Once Gozo is permanently linked with the mainland it will be an integral part of it, for better or worse. In particular, one would have to consider whether a permanent link would impact negatively the contribution of tourism towards the Gozitan economy.

Certainly, with an easier access, Gozitan consumers could tap the retail outlets of northern Malta. With Dr Said being responsible for consumer protection this could be an added bonus.

Whether the proposal is a bridge or a tunnel, a land based or an amphibious airplane. all come at a cost and leave considerable impacts. Costs are not just economic but social and environmental too.

A tunnel excavated below the seabed will undoubtedly eliminate visual intrusion into the Comino and Ċirkewwa landscape but it will certainly cause another rubble mountain resulting from excavating through at least six kilometres of rock under the seabed as well as additional kilometres to create the tunnel’s points of access on land. This rubble mountain could be anything between 1.5 and two million cubic metres of excavated rock depending on the actual design of the tunnel and its selected route.

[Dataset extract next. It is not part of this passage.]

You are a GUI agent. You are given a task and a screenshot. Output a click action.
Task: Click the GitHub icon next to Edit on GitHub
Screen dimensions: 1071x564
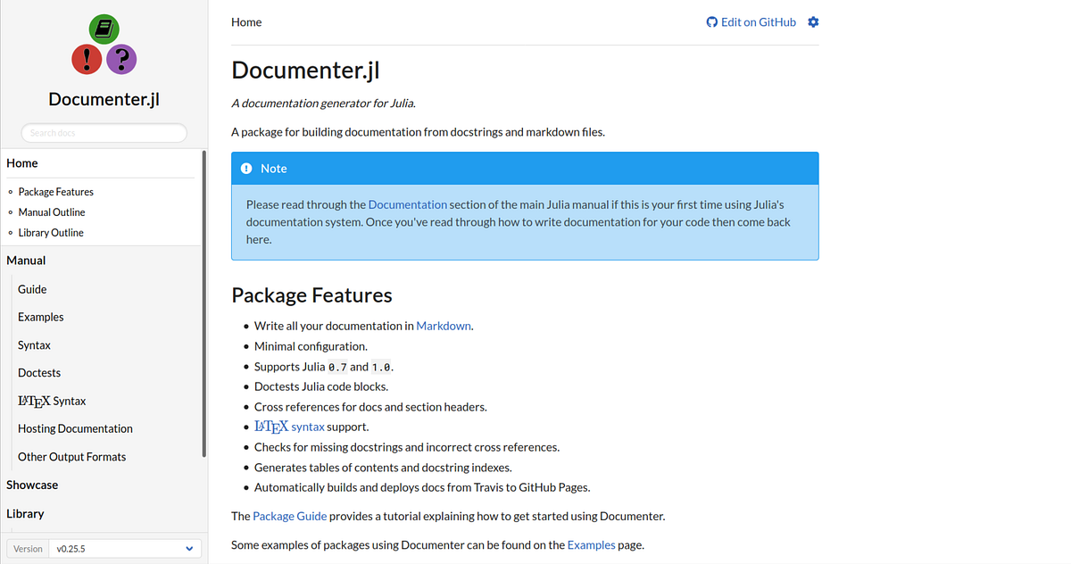point(710,22)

The experience of various Nordic countries has been mentioned. At the time of writing a similar project has just been approved by the Danish Parliament to link the Danish island of Lolland to Fehmarn, a German island. Both islands are already linked through bridges to their respective countries. When finalised, this project would reduce the duration of a rail journey between Hamburg and Copenhagen by 33 per cent, from 4.5 hours to three hours. The tunnel will be 18 kilometres long. Works are projected to commence in 2014 and will take about six years to conclude. Costs are estimated to be in the region of 32 billion kroner, that is €4.2 billion. The projected tunnel across the Fehmarn strait will not be of the excavated type but prefabricated sections will be laid on the seabed.

The costs of these types of projects are indicative as there are a lot of variables involved. The Channel Tunnel between England and France, for example, overshot its final estimates based on actual designs by over 80 per cent.

Geologist Peter Gatt, commenting on The Times (February 3), pointed out that the Gozo Channel’s geology is riddled with faults. In addition, he pointed out there are areas of the seabed around Comino where clay abounds. This, it was pointed out, compounds the issue of expenses relative to civil engineering solutions, which have to be based on a thorough examination of the geology of the Gozo Channel.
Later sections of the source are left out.